The evening of March 25th was an intensely interesting one to me. It was passed with the President alone in his study, marked by no interruptions. Busy with pen and papers when I entered, he presently threw them aside, and commenced talking again about Shakspeare. Little Tad coming in, he sent him to the library for a copy of the plays, from which he read aloud several of his favorite passages. Relapsing into a sadder strain, he laid the book aside, and leaning back in his chair, said, “There is a poem that has been a great favorite with me for years, to which my attention was first called when a young man, by a friend, and which I afterward saw and cut from a newspaper, and carried in my pocket, till by frequent reading I had it by heart. I would give a great deal,” he added, “to know who wrote it, but I never could ascertain.” Then, half closing his eyes, he repeated the poem, “Oh! why should the spirit of mortal be proud?” Surprised and delighted, I told him that I should greatly prize a copy of the lines. He replied that he had recently written them out for Mrs. Stanton, but promised that when a favorable opportunity occurred he would give them to me.

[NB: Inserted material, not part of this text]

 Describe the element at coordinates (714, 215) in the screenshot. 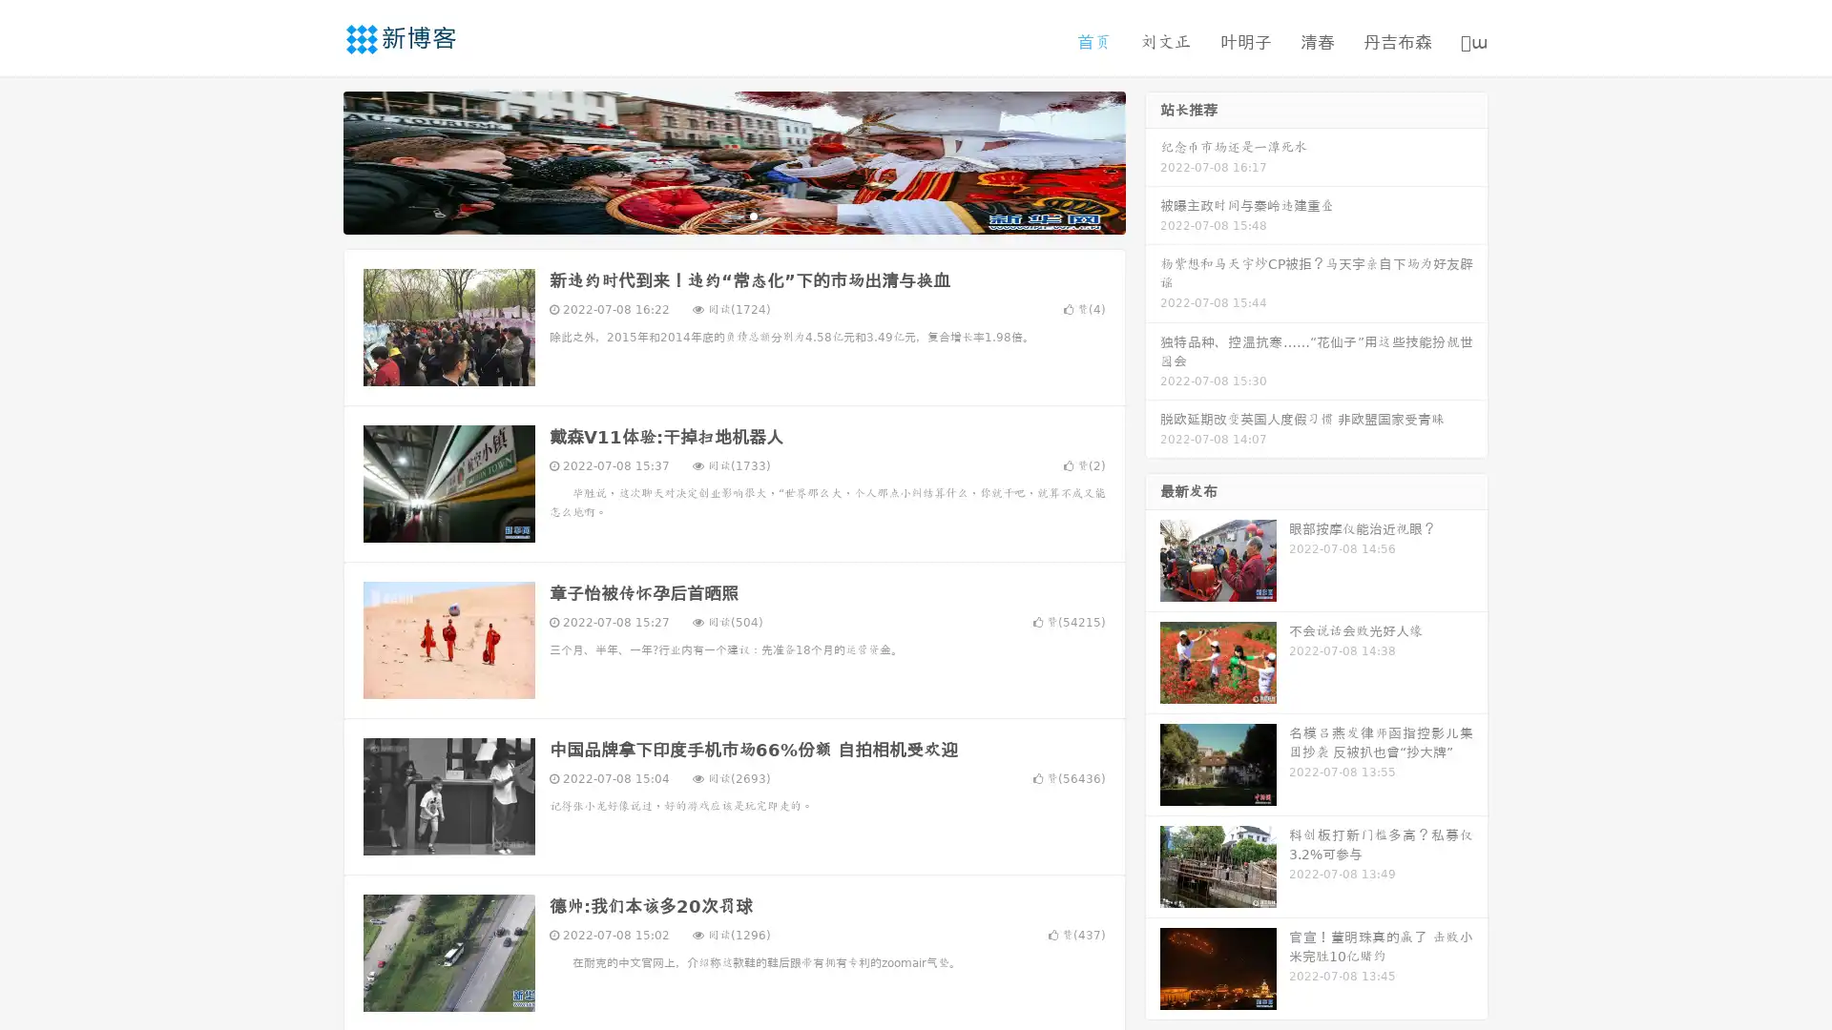

I see `Go to slide 1` at that location.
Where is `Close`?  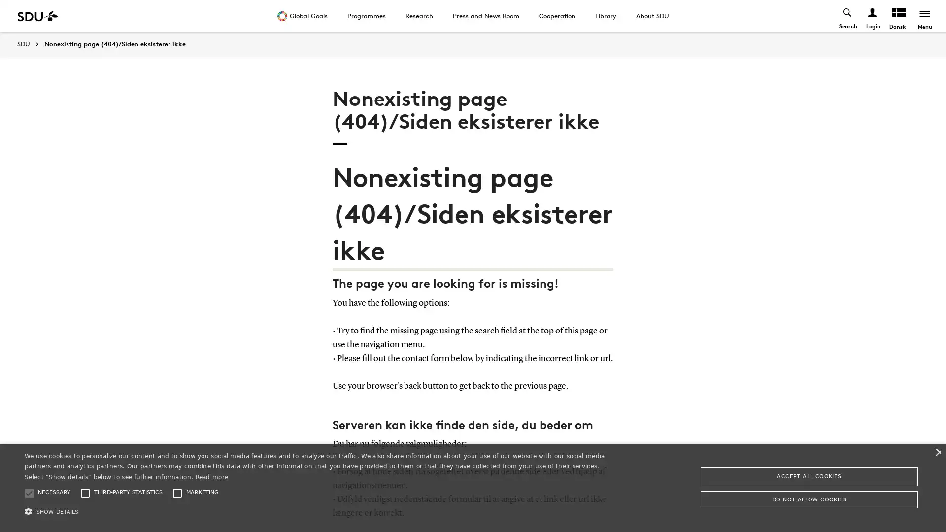 Close is located at coordinates (936, 452).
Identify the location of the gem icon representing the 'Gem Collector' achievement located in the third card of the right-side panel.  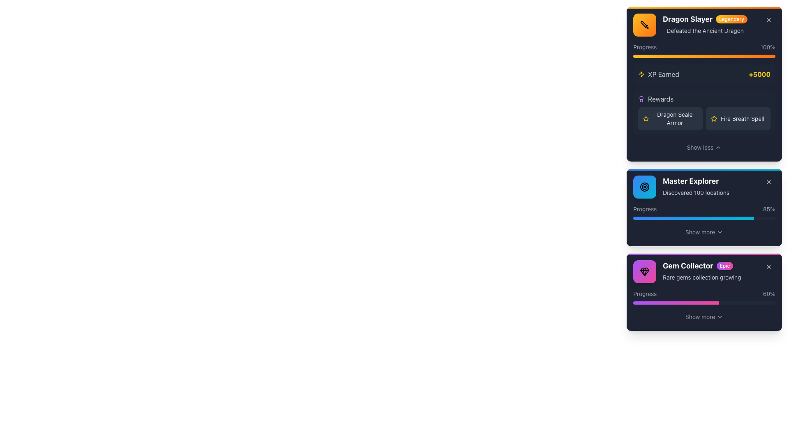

Varying the subject, he continued: “There are some quaint, queer verses, written, I think, by Oliver Wendell Holmes, entitled, ‘The Last Leaf,’ one of which is to me inexpressibly touching. He then repeated these also from memory. The verse he referred to occurs in about the middle of the poem, and is this:—

“The mossy marbles rest

On the lips that he has pressed

In their bloom;

And the names he loved to hear

Have been carved for many a year

On the tomb.”

As he finished this verse, he said, in his emphatic way, “For pure pathos, in my judgment, there is nothing finer than those six lines in the English language!”

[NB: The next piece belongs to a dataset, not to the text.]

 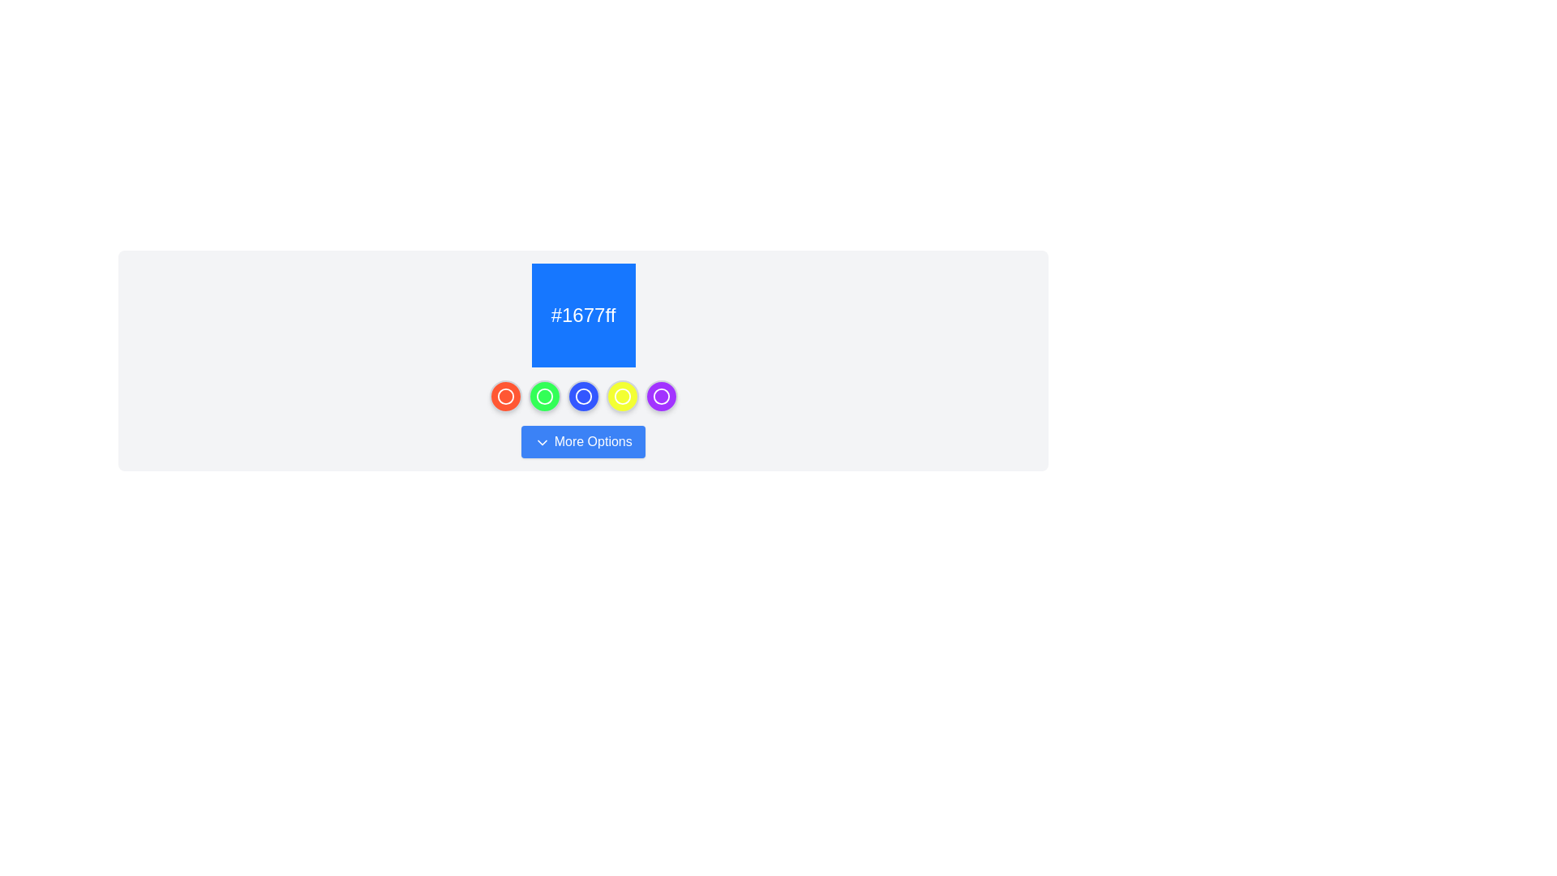 What do you see at coordinates (583, 397) in the screenshot?
I see `the interactive circular button located below the blue square labeled '#1677ff'` at bounding box center [583, 397].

A day or two afterward, he asked me to accompany him to the temporary studio, at the Treasury Department, of Mr. Swayne, the sculptor, who was making a bust of him. While he was sitting, it occurred to me to improve the opportunity to secure the promised poem. Upon mentioning the subject, the sculptor surprised me by saying that he had at his home, in Philadelphia, a printed copy of the verses, taken from a newspaper some years previous. The President inquired if they were published in any connection with his name. Mr. Swayne said that they purported to have been written “by Abraham Lincoln.” “I have heard of that before, and that is why I asked,” returned the President. “But there is no truth in it. The poem was first shown to me by a young man named ‘Jason Duncan,’ many years ago.”